- [WHAT YOU HAVE TO DO]: The expected output is each line below containing "layer", copied in full.

Data excerpts:
:::
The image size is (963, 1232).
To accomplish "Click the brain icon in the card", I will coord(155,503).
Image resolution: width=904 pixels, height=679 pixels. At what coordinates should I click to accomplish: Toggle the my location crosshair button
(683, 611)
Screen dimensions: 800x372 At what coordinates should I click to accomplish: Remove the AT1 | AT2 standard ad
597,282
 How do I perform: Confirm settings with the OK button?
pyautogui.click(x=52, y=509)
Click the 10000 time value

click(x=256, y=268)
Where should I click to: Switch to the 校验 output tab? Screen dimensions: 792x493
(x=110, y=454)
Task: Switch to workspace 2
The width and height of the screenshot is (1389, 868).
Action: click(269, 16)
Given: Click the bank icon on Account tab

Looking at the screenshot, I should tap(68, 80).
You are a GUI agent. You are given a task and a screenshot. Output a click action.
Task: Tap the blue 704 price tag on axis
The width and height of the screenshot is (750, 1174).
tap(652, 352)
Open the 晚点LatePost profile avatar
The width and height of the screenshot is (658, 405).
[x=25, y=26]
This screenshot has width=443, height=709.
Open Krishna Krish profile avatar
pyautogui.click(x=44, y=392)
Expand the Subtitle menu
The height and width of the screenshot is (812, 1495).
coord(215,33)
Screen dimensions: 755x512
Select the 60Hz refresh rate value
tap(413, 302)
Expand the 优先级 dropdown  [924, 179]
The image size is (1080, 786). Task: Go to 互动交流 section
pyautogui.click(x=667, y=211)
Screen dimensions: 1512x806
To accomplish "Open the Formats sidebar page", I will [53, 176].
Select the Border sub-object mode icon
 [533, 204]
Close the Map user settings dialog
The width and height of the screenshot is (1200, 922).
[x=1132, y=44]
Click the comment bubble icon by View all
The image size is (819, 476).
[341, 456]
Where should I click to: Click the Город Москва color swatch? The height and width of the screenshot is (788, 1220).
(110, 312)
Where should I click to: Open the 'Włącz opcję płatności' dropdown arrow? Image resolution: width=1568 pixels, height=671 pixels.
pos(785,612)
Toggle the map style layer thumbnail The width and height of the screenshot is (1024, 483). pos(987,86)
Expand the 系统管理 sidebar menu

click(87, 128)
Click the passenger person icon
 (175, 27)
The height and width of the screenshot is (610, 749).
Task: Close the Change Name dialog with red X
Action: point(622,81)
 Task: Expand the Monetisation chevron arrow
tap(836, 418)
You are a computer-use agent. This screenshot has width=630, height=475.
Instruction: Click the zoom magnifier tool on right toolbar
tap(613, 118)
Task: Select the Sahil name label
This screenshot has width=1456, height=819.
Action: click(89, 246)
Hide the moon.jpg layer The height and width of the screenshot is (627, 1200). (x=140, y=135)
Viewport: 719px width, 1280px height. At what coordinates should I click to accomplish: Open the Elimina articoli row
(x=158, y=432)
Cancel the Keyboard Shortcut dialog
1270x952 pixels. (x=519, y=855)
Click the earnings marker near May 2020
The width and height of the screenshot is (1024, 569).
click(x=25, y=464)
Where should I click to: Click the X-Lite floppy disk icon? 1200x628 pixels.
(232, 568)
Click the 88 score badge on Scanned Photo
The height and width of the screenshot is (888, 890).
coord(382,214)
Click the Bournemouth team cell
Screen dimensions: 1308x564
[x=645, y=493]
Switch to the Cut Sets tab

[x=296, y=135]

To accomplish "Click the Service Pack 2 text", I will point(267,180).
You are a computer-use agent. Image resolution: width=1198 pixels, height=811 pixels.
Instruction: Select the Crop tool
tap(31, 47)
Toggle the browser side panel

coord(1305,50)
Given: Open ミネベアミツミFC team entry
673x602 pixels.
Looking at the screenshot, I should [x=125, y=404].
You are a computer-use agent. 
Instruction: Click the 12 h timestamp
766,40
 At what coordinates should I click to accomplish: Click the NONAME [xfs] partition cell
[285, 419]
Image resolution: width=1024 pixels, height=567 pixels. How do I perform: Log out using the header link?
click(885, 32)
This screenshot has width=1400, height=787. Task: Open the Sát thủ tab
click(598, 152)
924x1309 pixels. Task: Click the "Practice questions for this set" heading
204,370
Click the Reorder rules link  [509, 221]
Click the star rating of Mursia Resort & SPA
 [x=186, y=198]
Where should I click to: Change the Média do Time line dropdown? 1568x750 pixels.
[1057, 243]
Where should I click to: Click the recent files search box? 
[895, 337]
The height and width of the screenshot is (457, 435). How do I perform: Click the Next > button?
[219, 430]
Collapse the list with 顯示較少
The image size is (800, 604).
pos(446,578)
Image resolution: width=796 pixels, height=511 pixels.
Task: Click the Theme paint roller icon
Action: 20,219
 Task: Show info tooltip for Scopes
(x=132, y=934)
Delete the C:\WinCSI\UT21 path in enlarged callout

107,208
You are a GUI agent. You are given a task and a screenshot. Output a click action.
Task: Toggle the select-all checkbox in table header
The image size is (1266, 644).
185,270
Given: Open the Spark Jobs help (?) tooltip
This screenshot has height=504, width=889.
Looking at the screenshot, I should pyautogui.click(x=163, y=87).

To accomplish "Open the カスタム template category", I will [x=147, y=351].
:::
- [YOUR RESPONSE]:
Toggle the map style layer thumbnail The width and height of the screenshot is (1024, 483). pos(987,86)
Hide the moon.jpg layer The height and width of the screenshot is (627, 1200). (x=140, y=135)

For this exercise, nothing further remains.